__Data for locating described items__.
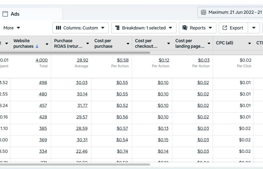Viewport: 263px width, 169px height.
Task: Click the Reports icon on the toolbar
Action: point(185,28)
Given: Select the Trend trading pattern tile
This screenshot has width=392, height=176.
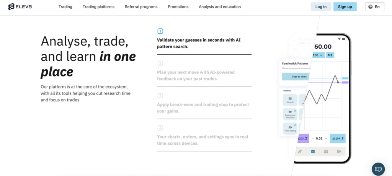Looking at the screenshot, I should 290,128.
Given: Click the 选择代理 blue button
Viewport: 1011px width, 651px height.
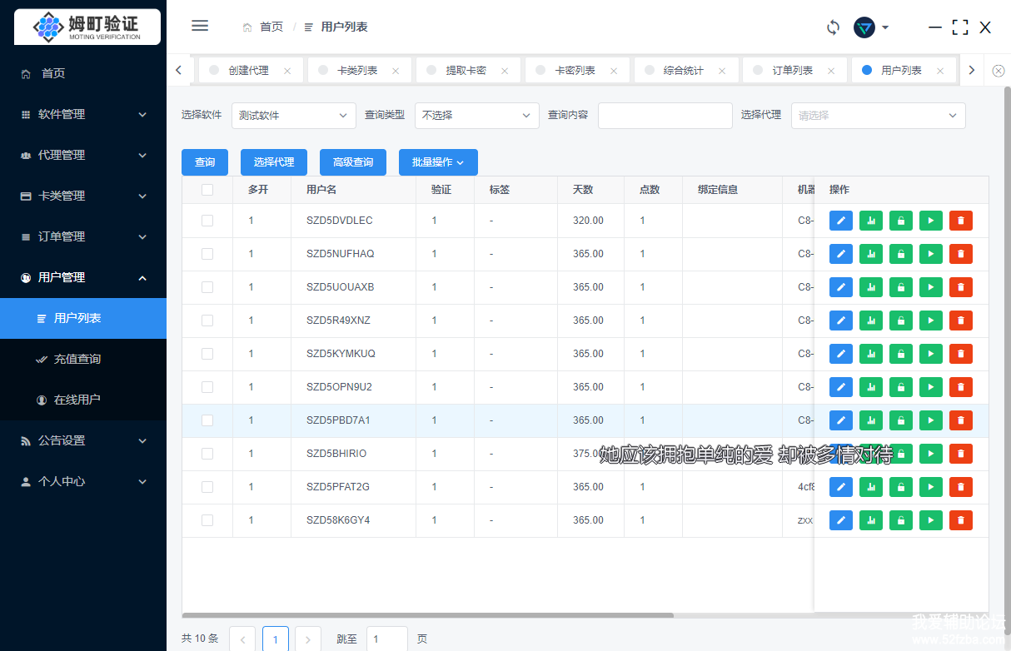Looking at the screenshot, I should point(273,162).
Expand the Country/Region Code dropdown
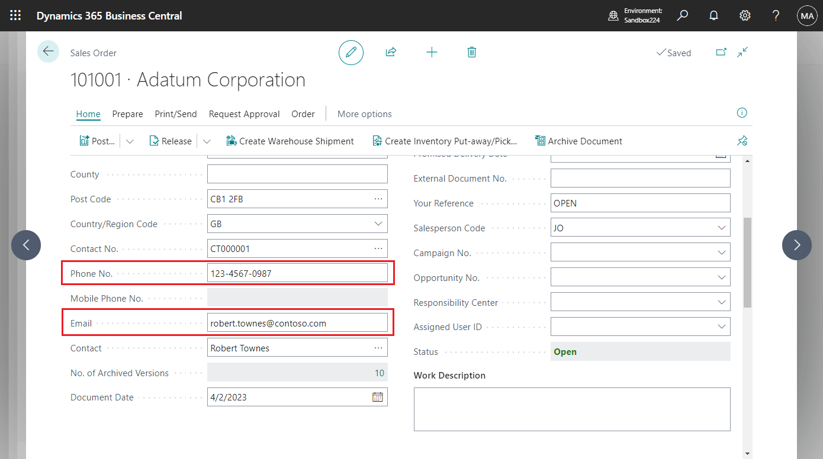The image size is (823, 459). coord(378,224)
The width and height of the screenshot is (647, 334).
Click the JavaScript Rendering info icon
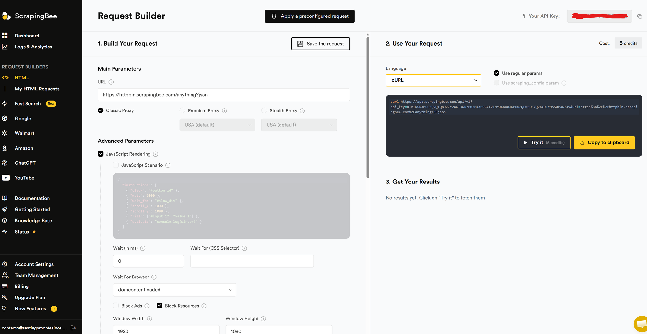(156, 154)
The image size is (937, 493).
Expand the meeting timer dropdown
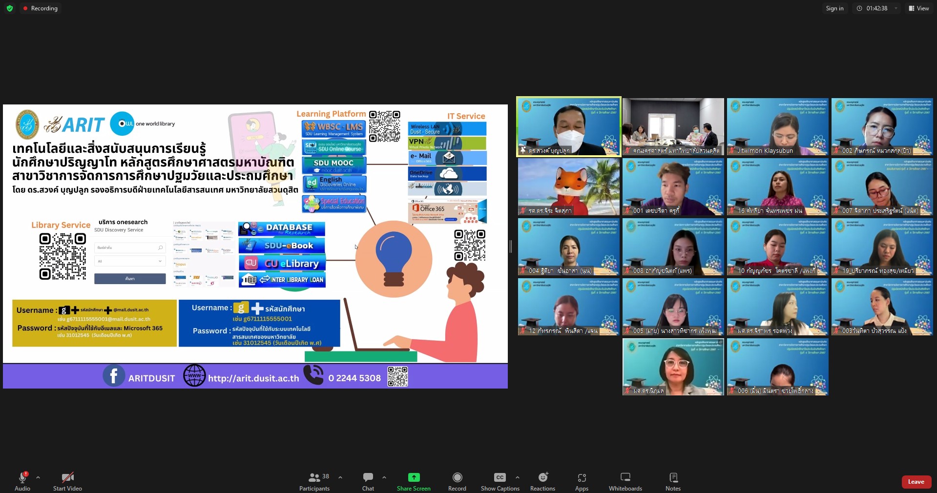click(896, 8)
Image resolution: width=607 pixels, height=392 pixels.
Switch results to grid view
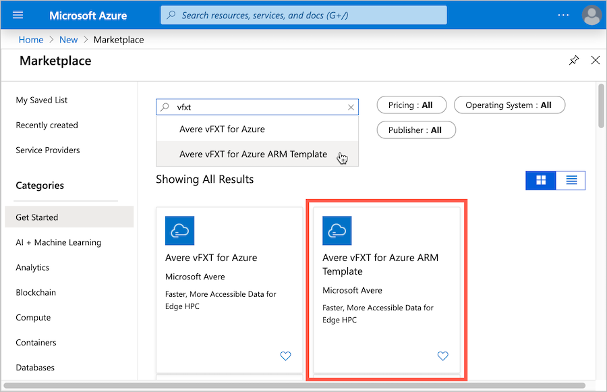point(540,180)
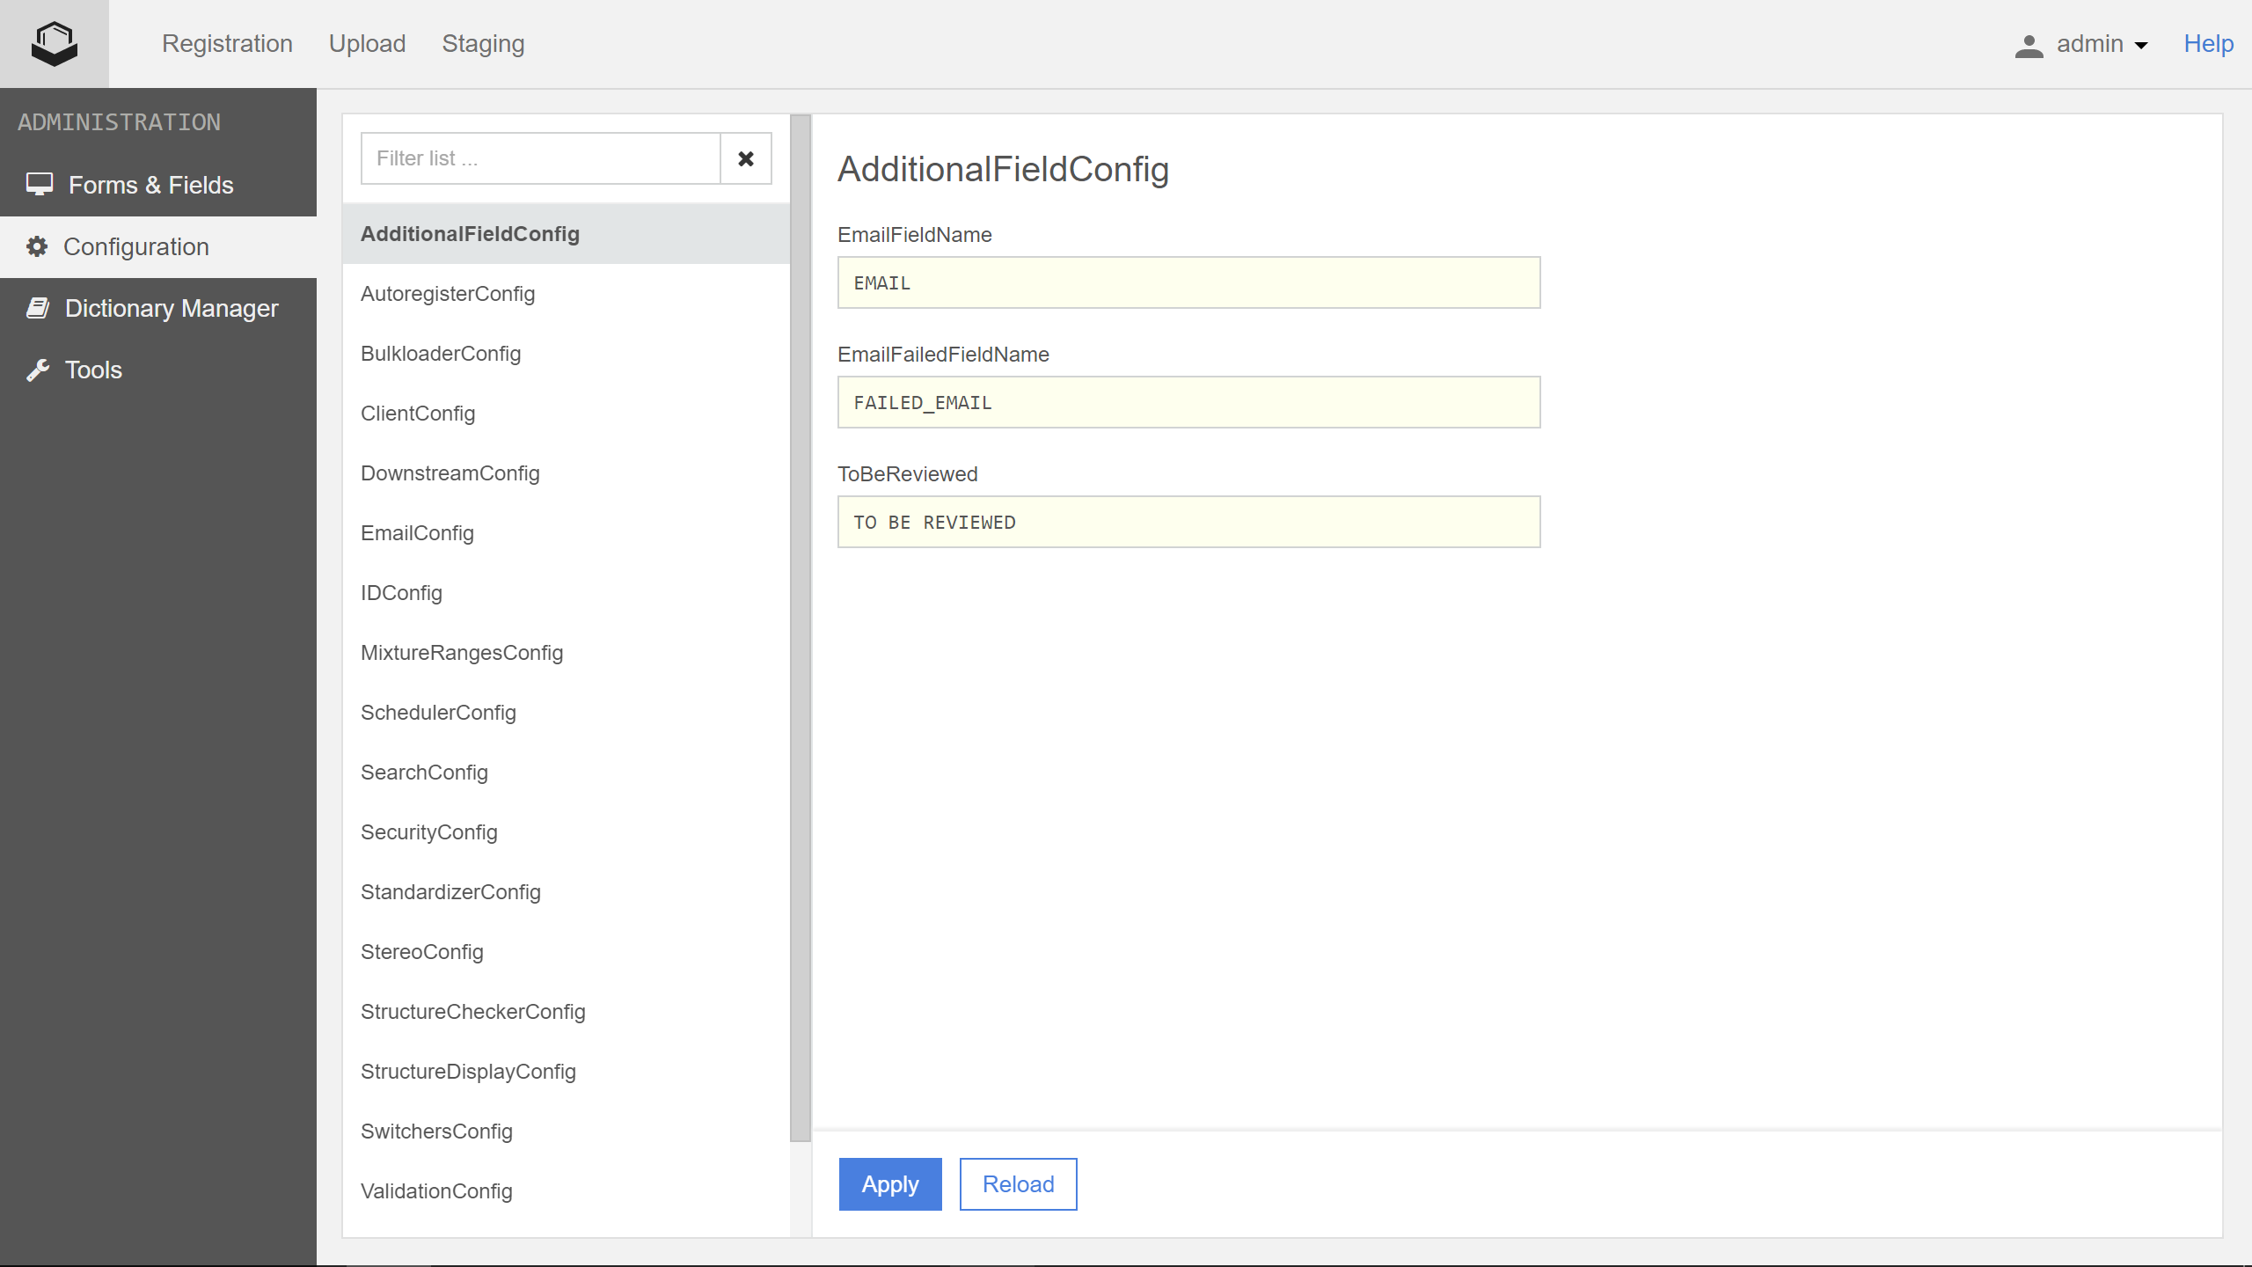Select ValidationConfig at the bottom of the list

pos(436,1190)
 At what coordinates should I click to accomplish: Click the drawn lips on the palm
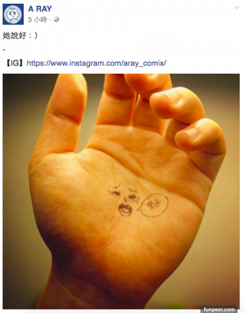tap(125, 210)
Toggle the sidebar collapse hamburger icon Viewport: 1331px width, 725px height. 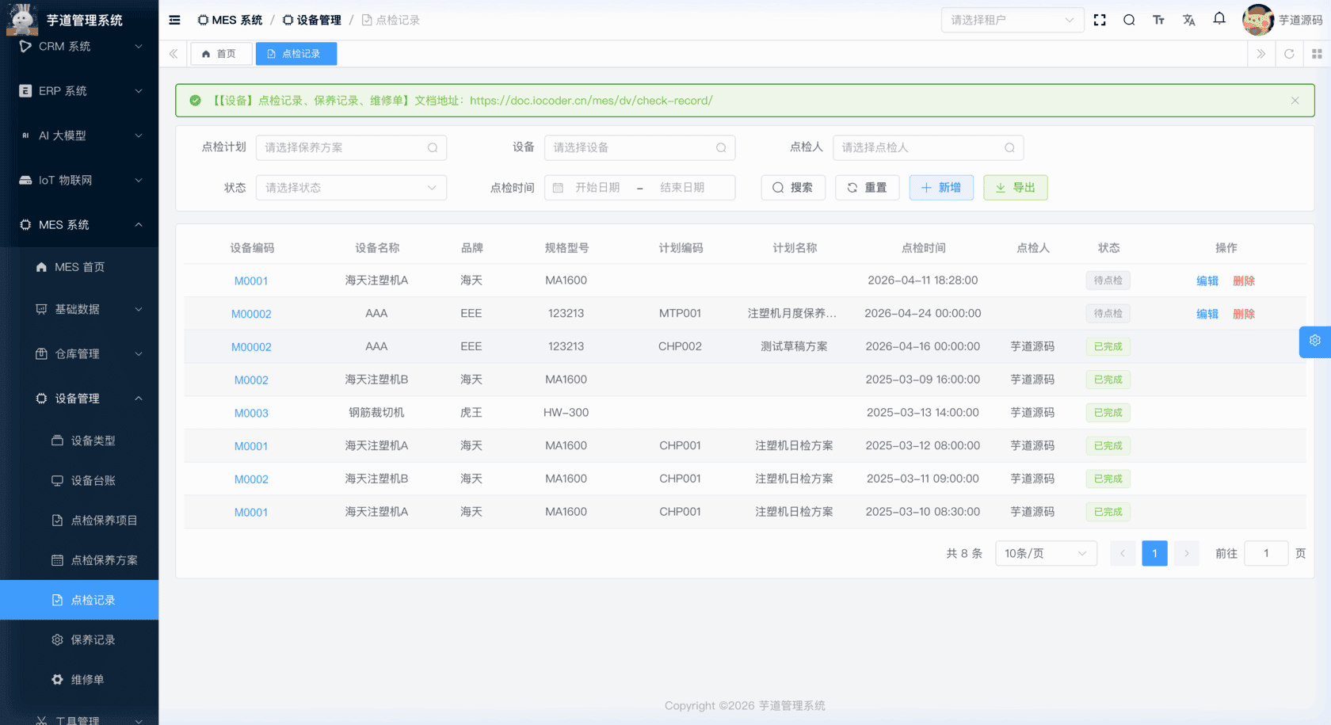pyautogui.click(x=174, y=20)
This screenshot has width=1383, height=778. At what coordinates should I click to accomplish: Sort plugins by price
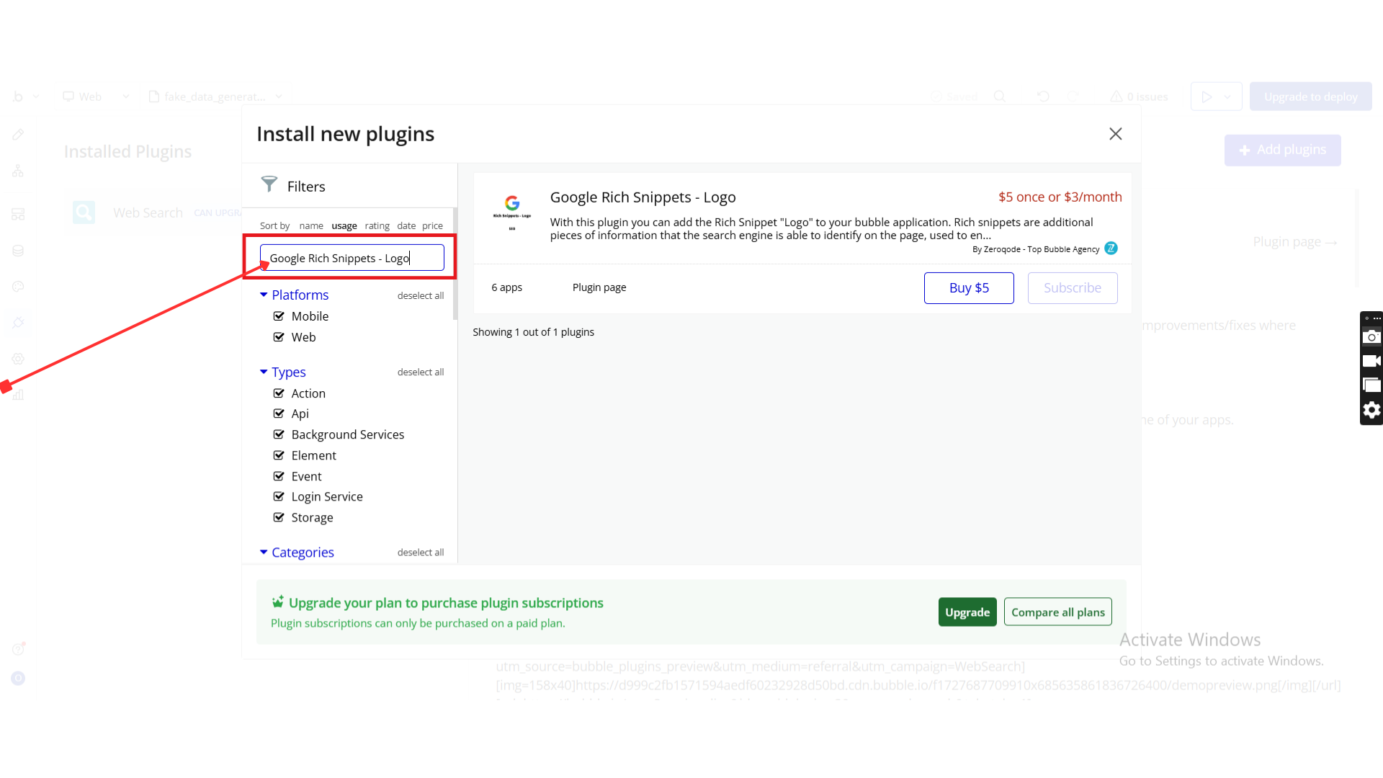pyautogui.click(x=432, y=225)
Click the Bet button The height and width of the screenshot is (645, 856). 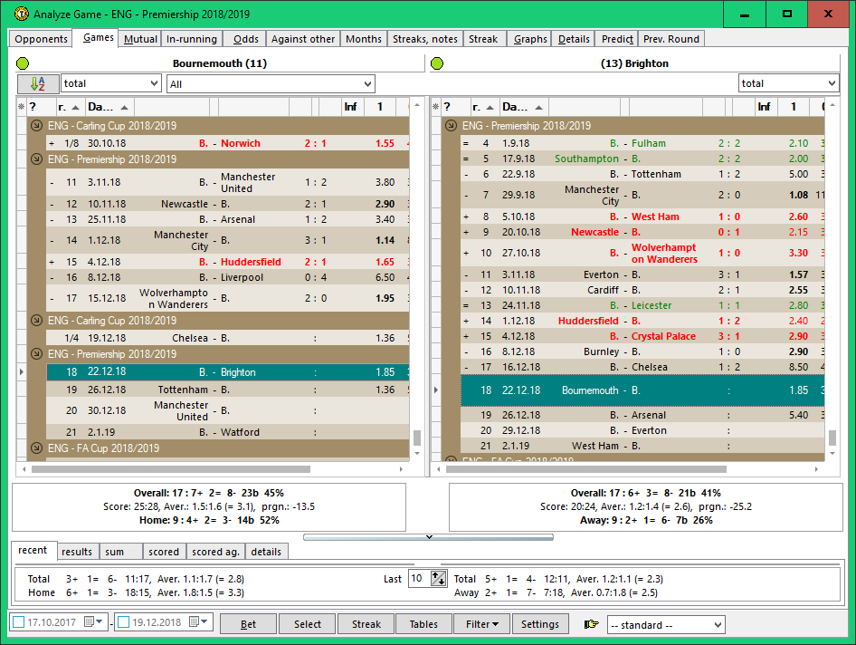coord(248,624)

__Directive__.
How many lines in the data above contain the string "This", with case counting? Reply with the number alone.

__Response to the exercise__.
2